Source data:
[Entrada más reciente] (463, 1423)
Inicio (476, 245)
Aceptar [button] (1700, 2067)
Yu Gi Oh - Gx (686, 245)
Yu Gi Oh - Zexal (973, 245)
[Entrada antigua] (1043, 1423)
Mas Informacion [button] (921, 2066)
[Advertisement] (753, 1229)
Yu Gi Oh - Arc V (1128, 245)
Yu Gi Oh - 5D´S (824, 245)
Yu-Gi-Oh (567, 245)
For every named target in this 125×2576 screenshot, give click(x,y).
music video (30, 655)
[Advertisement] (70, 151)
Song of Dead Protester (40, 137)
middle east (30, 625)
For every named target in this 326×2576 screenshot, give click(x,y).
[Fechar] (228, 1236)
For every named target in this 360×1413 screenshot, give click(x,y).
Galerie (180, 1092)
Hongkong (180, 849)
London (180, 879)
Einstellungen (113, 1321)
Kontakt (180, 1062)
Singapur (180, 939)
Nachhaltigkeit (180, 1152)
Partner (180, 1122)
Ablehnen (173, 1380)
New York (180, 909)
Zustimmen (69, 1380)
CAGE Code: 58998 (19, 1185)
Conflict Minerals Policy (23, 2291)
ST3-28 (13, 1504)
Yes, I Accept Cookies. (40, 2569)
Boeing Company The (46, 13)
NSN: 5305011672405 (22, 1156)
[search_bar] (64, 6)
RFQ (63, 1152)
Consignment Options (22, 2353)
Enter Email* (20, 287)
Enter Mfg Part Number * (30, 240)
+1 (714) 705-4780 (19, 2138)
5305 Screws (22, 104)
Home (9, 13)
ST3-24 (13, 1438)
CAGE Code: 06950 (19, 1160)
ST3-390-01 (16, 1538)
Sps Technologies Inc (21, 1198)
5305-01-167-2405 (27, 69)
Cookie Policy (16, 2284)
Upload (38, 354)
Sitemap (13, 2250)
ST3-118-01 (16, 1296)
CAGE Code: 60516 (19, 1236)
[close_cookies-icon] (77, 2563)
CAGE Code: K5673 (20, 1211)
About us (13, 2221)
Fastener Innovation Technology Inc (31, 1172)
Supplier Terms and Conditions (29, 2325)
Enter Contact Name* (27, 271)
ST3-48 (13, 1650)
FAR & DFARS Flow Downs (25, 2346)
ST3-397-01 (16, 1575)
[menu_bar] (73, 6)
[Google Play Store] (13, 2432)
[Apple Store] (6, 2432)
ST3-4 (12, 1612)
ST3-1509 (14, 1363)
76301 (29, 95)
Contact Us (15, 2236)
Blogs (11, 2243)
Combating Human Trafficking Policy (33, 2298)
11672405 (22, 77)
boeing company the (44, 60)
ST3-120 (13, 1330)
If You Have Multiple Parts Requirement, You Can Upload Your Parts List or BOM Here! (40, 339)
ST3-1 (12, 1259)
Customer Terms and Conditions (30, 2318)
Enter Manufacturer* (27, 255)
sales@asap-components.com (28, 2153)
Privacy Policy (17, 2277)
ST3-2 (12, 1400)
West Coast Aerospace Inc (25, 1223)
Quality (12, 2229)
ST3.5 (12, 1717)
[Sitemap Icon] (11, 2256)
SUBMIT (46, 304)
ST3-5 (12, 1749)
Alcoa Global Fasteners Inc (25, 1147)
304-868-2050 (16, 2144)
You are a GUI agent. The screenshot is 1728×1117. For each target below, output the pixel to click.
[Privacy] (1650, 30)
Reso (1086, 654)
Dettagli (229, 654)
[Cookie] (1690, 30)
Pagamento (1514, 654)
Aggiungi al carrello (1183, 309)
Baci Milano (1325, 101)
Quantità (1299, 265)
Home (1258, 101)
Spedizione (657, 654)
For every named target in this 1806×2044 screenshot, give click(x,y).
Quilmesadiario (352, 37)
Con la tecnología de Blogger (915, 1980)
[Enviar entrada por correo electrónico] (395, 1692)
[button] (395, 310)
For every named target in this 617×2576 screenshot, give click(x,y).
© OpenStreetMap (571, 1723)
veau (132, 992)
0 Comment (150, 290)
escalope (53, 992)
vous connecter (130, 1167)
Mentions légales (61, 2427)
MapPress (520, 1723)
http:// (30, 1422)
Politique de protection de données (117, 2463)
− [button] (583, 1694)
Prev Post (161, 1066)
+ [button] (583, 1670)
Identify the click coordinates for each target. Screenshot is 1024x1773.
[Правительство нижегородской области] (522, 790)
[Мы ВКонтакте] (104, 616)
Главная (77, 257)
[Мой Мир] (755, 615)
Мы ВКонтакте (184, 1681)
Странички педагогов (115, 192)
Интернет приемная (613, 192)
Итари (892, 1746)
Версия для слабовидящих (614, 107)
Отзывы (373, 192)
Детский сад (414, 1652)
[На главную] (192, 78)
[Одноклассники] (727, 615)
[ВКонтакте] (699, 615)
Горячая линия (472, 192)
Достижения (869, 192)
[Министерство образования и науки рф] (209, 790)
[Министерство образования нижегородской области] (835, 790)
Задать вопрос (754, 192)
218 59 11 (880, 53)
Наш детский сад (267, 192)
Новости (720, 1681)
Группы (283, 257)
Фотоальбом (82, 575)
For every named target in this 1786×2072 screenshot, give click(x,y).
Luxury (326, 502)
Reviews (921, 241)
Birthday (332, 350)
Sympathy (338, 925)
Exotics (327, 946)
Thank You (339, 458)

Exercise directions:
Rewrite all of the rows above, replacing every instance of "CAGE Code" with "Supplier Code" and leaving everything else unchanged.

Result of this task:
[Entrada más reciente] (463, 1423)
Inicio (476, 245)
Aceptar [button] (1700, 2067)
Yu Gi Oh - Gx (686, 245)
Yu Gi Oh - Zexal (973, 245)
[Entrada antigua] (1043, 1423)
Mas Informacion [button] (921, 2066)
[Advertisement] (753, 1229)
Yu Gi Oh - Arc V (1128, 245)
Yu Gi Oh - 5D´S (824, 245)
Yu-Gi-Oh (567, 245)
For every named target in this 125×2576 screenshot, give click(x,y).
music video (30, 655)
[Advertisement] (70, 151)
Song of Dead Protester (40, 137)
middle east (30, 625)
For every named target in this 326×2576 screenshot, give click(x,y).
[Fechar] (228, 1236)
For every named target in this 360×1413 screenshot, give click(x,y).
Galerie (180, 1092)
Hongkong (180, 849)
London (180, 879)
Einstellungen (113, 1321)
Kontakt (180, 1062)
Singapur (180, 939)
Nachhaltigkeit (180, 1152)
Partner (180, 1122)
Ablehnen (173, 1380)
New York (180, 909)
Zustimmen (69, 1380)
Supplier Code: 58998 (19, 1185)
Conflict Minerals Policy (23, 2291)
ST3-28 (13, 1504)
Yes, I Accept Cookies. (40, 2569)
Boeing Company The (46, 13)
NSN: 5305011672405 (22, 1156)
[search_bar] (64, 6)
RFQ (63, 1152)
Consignment Options (22, 2353)
Enter Email* (20, 287)
Enter Mfg Part Number * (30, 240)
+1 (714) 705-4780 (19, 2138)
5305 Screws (22, 104)
Home (9, 13)
ST3-24 (13, 1438)
Supplier Code: 06950 (19, 1160)
ST3-390-01 (16, 1538)
Sps Technologies Inc (21, 1198)
5305-01-167-2405 (27, 69)
Cookie Policy (16, 2284)
Upload (38, 354)
Sitemap (13, 2250)
ST3-118-01 (16, 1296)
Supplier Code: 60516 (19, 1236)
[close_cookies-icon] (77, 2563)
Supplier Code: K5673 (20, 1211)
About us (13, 2221)
Fastener Innovation Technology Inc (31, 1172)
Supplier Terms and Conditions (29, 2325)
Enter Contact Name* (27, 271)
ST3-48 (13, 1650)
FAR & DFARS Flow Downs (25, 2346)
ST3-397-01 (16, 1575)
[menu_bar] (73, 6)
[Google Play Store] (13, 2432)
[Apple Store] (6, 2432)
ST3-4 (12, 1612)
ST3-1509 (14, 1363)
76301 (29, 95)
Contact Us (15, 2236)
Blogs (11, 2243)
Combating Human Trafficking Policy (33, 2298)
11672405 (22, 77)
boeing company the (44, 60)
ST3-120 (13, 1330)
If You Have Multiple Parts Requirement, You Can Upload Your Parts List or BOM Here! (40, 339)
ST3-1 (12, 1259)
Customer Terms and Conditions (30, 2318)
Enter Manufacturer* (27, 255)
sales@asap-components.com (28, 2153)
Privacy Policy (17, 2277)
ST3-2 (12, 1400)
West Coast Aerospace Inc (25, 1223)
Quality (12, 2229)
ST3.5 (12, 1717)
[Sitemap Icon] (11, 2256)
SUBMIT (46, 304)
ST3-5 (12, 1749)
Alcoa Global Fasteners Inc (25, 1147)
304-868-2050 (16, 2144)
You are a GUI agent. The screenshot is 1728×1117. For each target below, output the pixel to click.
[Privacy] (1650, 30)
Reso (1086, 654)
Dettagli (229, 654)
[Cookie] (1690, 30)
Pagamento (1514, 654)
Aggiungi al carrello (1183, 309)
Baci Milano (1325, 101)
Quantità (1299, 265)
Home (1258, 101)
Spedizione (657, 654)
For every named target in this 1806×2044 screenshot, give click(x,y).
Quilmesadiario (352, 37)
Con la tecnología de Blogger (915, 1980)
[Enviar entrada por correo electrónico] (395, 1692)
[button] (395, 310)
For every named target in this 617×2576 screenshot, give click(x,y).
© OpenStreetMap (571, 1723)
veau (132, 992)
0 Comment (150, 290)
escalope (53, 992)
vous connecter (130, 1167)
Mentions légales (61, 2427)
MapPress (520, 1723)
http:// (30, 1422)
Politique de protection de données (117, 2463)
− [button] (583, 1694)
Prev Post (161, 1066)
+ [button] (583, 1670)
Identify the click coordinates for each target. Screenshot is 1024x1773.
[Правительство нижегородской области] (522, 790)
[Мы ВКонтакте] (104, 616)
Главная (77, 257)
[Мой Мир] (755, 615)
Мы ВКонтакте (184, 1681)
Странички педагогов (115, 192)
Интернет приемная (613, 192)
Итари (892, 1746)
Версия для слабовидящих (614, 107)
Отзывы (373, 192)
Детский сад (414, 1652)
[На главную] (192, 78)
[Одноклассники] (727, 615)
[ВКонтакте] (699, 615)
Горячая линия (472, 192)
Достижения (869, 192)
[Министерство образования и науки рф] (209, 790)
[Министерство образования нижегородской области] (835, 790)
Задать вопрос (754, 192)
218 59 11 (880, 53)
Наш детский сад (267, 192)
Новости (720, 1681)
Группы (283, 257)
Фотоальбом (82, 575)
For every named target in this 1786×2072 screenshot, give click(x,y).
Luxury (326, 502)
Reviews (921, 241)
Birthday (332, 350)
Sympathy (338, 925)
Exotics (327, 946)
Thank You (339, 458)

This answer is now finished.